Sin embargo, todo lo ocurrido lejos de asustarme me estimuló. Así es que decidí seguir durmiendo en habitaciones libres cada noche. Me di cuenta de que disfrutaba viviendo y sintiendo como otras personas que no tienen que cargar a diario con la fregona y el aspirador, que no están condenadas a limpiar retretes ni cambiar toallas o sustituir rollos de papel higiénico, que pueden llevar existencias felices o desgraciadas, pero siempre distintas a la aburrida rutina de una mini-mundi como yo. Cuando me alojé en la 409 piloté un moderno aeroplano y aterricé en la Costa Azul; transportaba a unos pasajeros muy adinerados que me dieron una excelente propina. Cuando lo hice en la 110, descubrí que mi marido me la pegaba con otra y le lanzaba una botella, partiéndole el cráneo y provocando mi detención por la policía, fue muy divertido. Cuando me atreví a dormir en una suite, en la 701, si bien reconozco que recibí unos duros golpes, pude experimentar el placer que se siente cuando noqueas a un negro irlandés de ciento veinte kilos en el tercer asalto, con un crochet de izquierda. Y así noche tras noche, de habitación en habitación.
Esto que me ocurre y ahora ya conocen, antes solo se lo había contado a la Reme, que es mi mejor amiga; ella me aconseja que lleve mucho tiento y dice también que parece que esté drogada con todo este maltraer, como lo llama la boba.
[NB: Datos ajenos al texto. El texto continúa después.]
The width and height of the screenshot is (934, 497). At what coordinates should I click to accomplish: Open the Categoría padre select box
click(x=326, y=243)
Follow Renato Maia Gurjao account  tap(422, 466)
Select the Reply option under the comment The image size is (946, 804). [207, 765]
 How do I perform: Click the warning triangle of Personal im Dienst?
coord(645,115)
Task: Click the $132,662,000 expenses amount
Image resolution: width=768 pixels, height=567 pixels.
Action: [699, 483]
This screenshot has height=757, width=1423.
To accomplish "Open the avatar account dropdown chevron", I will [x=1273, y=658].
Yo creo que en realidad tiene celos, pues a la infeliz la abandonó el cabrito del Fulgencio hace dos años, dejándola con lo puesto y poco más. Como se ha propuesto vivir y morir siendo una amargada, pretende que las demás nos solidaricemos con su causa. Pero yo no estoy dispuesta, yo voy a seguir a lo mío, a ser una secundaria de día y una estrella de noche. Ojalá que no se enteren en el hotel porque entonces sí, entonces se acabó la fiesta. Por favor, guarden el secreto.